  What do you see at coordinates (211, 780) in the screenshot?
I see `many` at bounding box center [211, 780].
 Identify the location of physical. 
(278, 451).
==
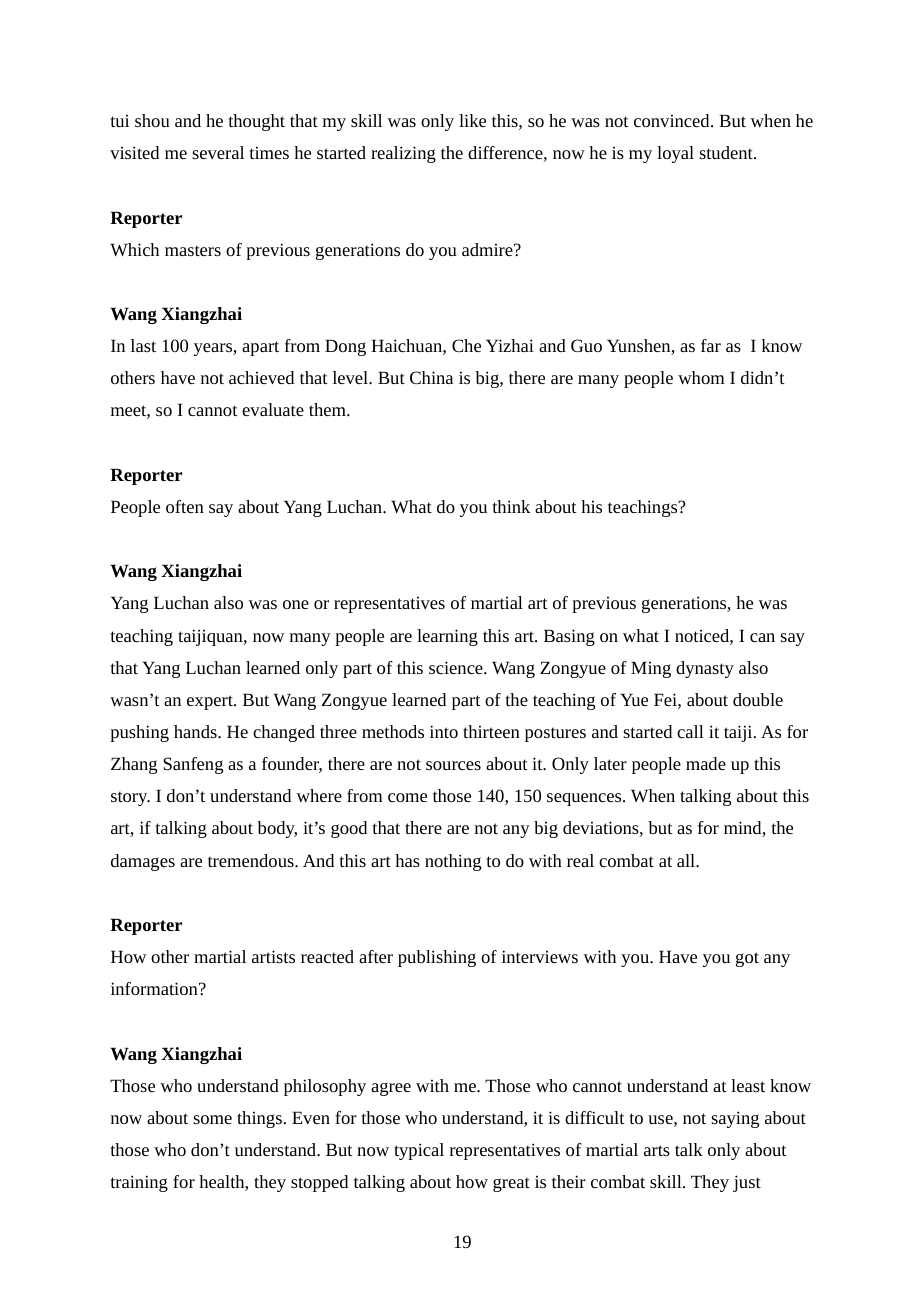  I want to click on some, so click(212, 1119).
---
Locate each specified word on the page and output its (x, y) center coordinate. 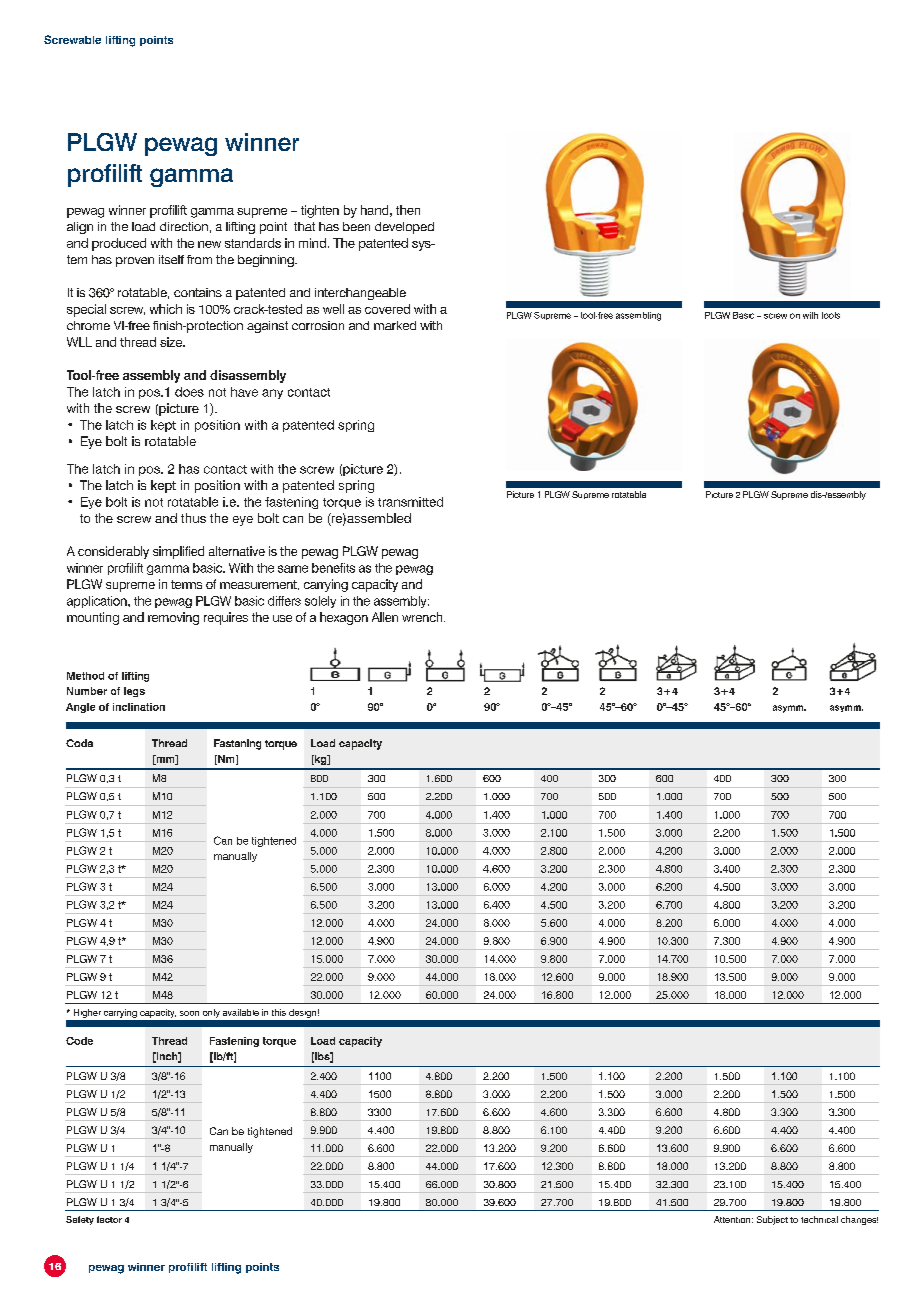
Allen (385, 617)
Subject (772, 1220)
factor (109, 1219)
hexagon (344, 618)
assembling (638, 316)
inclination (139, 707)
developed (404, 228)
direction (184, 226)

§ **What you have to do**
Copy the entries from the line containing "hexagon (344, 618)" through the line containing "direction (184, 226)", substituting "tilt" for "inclination" and leaving everything else as it is.

§ **Exercise answer**
hexagon (344, 618)
assembling (638, 316)
tilt (139, 707)
developed (404, 228)
direction (184, 226)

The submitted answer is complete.